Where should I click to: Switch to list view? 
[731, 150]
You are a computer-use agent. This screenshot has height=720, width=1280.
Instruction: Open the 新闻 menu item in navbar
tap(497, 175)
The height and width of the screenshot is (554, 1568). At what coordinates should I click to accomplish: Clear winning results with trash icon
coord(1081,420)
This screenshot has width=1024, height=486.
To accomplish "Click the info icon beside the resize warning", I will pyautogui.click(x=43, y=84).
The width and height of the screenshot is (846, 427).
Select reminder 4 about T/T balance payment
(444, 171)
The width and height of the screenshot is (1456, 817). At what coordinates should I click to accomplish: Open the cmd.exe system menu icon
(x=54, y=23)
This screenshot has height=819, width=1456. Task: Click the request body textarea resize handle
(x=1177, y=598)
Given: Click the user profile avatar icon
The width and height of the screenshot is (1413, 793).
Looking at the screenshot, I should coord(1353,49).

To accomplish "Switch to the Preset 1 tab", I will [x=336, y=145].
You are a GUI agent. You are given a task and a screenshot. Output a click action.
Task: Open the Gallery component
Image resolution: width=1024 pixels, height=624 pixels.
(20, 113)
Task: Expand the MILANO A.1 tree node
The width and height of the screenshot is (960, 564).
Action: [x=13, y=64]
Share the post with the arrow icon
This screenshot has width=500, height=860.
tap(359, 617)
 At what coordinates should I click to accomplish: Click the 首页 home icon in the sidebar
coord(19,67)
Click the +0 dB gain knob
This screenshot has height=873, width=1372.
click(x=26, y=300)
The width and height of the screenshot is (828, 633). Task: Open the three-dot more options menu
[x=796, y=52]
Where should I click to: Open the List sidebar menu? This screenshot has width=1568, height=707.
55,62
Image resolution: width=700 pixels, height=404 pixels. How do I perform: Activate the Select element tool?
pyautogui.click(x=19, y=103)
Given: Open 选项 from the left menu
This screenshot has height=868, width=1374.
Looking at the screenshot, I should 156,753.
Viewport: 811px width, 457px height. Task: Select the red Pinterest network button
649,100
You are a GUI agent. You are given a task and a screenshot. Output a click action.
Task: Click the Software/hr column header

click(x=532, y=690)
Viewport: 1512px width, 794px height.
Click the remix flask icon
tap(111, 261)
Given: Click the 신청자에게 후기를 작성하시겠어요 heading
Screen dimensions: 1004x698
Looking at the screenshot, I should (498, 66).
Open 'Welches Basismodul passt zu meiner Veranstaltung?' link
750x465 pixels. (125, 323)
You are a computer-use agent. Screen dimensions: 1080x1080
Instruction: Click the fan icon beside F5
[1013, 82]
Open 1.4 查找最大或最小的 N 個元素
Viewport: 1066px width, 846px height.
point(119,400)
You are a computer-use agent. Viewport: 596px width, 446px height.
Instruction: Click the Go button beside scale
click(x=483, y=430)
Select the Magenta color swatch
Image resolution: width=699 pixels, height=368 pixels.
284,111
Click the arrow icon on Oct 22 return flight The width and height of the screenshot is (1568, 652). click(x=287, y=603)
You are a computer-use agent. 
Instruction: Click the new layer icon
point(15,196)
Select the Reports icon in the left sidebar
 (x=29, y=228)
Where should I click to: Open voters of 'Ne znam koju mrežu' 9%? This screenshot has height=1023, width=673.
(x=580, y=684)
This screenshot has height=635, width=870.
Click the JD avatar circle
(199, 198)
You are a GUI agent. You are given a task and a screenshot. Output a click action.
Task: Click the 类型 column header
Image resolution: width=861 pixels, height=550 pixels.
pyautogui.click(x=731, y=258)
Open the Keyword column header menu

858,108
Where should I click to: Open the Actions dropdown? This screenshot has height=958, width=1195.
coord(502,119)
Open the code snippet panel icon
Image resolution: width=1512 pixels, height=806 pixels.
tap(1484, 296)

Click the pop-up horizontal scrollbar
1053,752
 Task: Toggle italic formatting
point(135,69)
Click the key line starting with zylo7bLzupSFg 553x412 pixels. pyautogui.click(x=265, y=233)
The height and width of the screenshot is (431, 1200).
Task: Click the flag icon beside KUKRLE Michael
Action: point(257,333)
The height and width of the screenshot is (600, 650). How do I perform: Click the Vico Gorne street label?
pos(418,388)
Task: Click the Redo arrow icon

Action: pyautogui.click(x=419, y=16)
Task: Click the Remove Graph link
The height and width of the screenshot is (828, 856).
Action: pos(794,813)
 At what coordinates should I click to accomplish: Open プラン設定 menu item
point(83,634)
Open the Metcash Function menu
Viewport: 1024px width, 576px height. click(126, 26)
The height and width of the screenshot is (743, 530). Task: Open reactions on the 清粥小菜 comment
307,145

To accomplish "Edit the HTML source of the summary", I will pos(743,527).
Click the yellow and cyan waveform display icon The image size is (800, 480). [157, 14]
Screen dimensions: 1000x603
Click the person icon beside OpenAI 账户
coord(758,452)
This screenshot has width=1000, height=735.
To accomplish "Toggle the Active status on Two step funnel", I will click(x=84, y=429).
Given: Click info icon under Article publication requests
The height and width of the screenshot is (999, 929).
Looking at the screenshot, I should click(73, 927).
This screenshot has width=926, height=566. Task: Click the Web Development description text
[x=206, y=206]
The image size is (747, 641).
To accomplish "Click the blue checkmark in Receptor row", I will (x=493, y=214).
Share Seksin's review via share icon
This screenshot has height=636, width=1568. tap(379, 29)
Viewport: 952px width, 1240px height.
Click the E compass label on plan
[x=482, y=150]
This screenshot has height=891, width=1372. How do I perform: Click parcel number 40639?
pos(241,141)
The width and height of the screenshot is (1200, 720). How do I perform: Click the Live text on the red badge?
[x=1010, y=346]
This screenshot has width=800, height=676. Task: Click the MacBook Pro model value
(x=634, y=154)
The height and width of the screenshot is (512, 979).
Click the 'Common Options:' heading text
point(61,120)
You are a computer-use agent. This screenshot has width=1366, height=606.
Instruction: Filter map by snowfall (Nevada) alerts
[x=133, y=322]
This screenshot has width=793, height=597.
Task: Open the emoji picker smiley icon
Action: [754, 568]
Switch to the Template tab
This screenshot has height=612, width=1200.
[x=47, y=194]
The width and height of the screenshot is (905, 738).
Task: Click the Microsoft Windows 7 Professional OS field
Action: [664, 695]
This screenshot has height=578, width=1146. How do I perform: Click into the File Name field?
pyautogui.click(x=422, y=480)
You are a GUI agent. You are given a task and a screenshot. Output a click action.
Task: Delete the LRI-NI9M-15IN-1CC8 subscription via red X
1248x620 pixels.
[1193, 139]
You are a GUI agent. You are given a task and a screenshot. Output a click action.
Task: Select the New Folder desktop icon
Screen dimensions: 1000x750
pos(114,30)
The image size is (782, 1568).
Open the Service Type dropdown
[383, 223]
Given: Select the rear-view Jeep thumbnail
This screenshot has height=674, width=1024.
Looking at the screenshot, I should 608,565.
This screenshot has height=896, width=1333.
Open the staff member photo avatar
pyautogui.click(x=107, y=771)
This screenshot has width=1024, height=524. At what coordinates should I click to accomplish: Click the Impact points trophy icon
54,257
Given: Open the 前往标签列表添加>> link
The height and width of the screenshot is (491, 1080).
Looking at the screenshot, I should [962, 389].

▸ **Prompt**: Go through the listing above and list every line that has the word "info".

▸ **Task result**:
To accomplish "Click the info icon beside the resize warning", I will pyautogui.click(x=43, y=84).
Given: Click info icon under Article publication requests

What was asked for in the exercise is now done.